** INFORMATION **

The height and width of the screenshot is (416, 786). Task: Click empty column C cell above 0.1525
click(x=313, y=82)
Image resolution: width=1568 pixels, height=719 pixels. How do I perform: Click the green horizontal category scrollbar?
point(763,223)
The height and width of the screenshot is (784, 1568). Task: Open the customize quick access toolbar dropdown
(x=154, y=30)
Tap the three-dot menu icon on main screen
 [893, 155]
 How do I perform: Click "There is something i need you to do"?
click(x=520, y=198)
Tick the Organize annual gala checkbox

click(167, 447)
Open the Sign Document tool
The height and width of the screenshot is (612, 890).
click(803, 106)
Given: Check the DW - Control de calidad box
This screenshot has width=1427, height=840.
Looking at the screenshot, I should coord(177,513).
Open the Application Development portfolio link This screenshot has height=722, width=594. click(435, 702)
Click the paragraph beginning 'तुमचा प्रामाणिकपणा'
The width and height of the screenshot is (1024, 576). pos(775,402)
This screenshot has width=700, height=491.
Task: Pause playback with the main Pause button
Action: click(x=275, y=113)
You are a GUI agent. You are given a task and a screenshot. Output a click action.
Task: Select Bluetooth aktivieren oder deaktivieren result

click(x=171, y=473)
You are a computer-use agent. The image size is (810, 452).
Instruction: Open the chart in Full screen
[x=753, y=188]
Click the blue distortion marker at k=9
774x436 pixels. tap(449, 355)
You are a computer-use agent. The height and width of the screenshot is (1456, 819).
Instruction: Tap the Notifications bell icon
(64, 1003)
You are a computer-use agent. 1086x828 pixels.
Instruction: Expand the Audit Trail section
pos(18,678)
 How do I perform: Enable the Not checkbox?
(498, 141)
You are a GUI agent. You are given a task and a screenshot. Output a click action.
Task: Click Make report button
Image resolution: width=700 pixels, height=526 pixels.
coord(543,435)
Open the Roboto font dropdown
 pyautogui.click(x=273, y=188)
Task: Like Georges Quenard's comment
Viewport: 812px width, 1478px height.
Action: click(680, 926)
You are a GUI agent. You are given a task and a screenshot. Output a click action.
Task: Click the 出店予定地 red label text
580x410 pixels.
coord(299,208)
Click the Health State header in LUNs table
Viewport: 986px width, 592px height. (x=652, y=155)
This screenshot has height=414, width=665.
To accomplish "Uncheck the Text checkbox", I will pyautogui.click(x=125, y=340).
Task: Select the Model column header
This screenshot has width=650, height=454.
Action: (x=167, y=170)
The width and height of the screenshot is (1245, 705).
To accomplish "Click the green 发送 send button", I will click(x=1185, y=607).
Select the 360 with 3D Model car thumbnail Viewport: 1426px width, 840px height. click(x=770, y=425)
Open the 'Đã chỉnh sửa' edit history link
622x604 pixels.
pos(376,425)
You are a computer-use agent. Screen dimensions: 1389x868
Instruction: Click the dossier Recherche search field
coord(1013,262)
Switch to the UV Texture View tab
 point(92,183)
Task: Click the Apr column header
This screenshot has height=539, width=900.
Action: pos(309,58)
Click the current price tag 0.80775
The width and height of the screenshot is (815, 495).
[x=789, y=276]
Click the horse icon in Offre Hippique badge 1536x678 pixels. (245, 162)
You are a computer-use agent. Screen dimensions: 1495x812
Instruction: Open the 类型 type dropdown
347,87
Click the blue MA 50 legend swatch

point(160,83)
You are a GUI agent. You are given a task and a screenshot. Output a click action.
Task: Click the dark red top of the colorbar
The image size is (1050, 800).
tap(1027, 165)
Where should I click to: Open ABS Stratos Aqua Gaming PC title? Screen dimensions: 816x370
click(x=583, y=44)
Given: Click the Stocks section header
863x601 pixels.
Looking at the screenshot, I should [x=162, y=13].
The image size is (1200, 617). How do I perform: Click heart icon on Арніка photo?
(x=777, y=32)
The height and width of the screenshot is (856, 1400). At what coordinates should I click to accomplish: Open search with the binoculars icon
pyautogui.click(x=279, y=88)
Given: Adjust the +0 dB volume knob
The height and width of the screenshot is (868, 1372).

** TASK TO COMPLETE **
The expected output is the exact run of lines from the line with "Instruction: Click the" through the last line of the material above.

** ANSWER FOR THE TASK **
Instruction: Click the dossier Recherche search field
coord(1013,262)
Switch to the UV Texture View tab
 point(92,183)
Task: Click the Apr column header
This screenshot has height=539, width=900.
Action: pos(309,58)
Click the current price tag 0.80775
The width and height of the screenshot is (815, 495).
[x=789, y=276]
Click the horse icon in Offre Hippique badge 1536x678 pixels. (245, 162)
You are a computer-use agent. Screen dimensions: 1495x812
Instruction: Open the 类型 type dropdown
347,87
Click the blue MA 50 legend swatch

point(160,83)
You are a GUI agent. You are given a task and a screenshot. Output a click action.
Task: Click the dark red top of the colorbar
The image size is (1050, 800).
tap(1027, 165)
Where should I click to: Open ABS Stratos Aqua Gaming PC title? Screen dimensions: 816x370
click(x=583, y=44)
Given: Click the Stocks section header
863x601 pixels.
Looking at the screenshot, I should [x=162, y=13].
The image size is (1200, 617). How do I perform: Click heart icon on Арніка photo?
(x=777, y=32)
The height and width of the screenshot is (856, 1400). At what coordinates should I click to accomplish: Open search with the binoculars icon
pyautogui.click(x=279, y=88)
Given: Adjust the +0 dB volume knob
The height and width of the screenshot is (868, 1372).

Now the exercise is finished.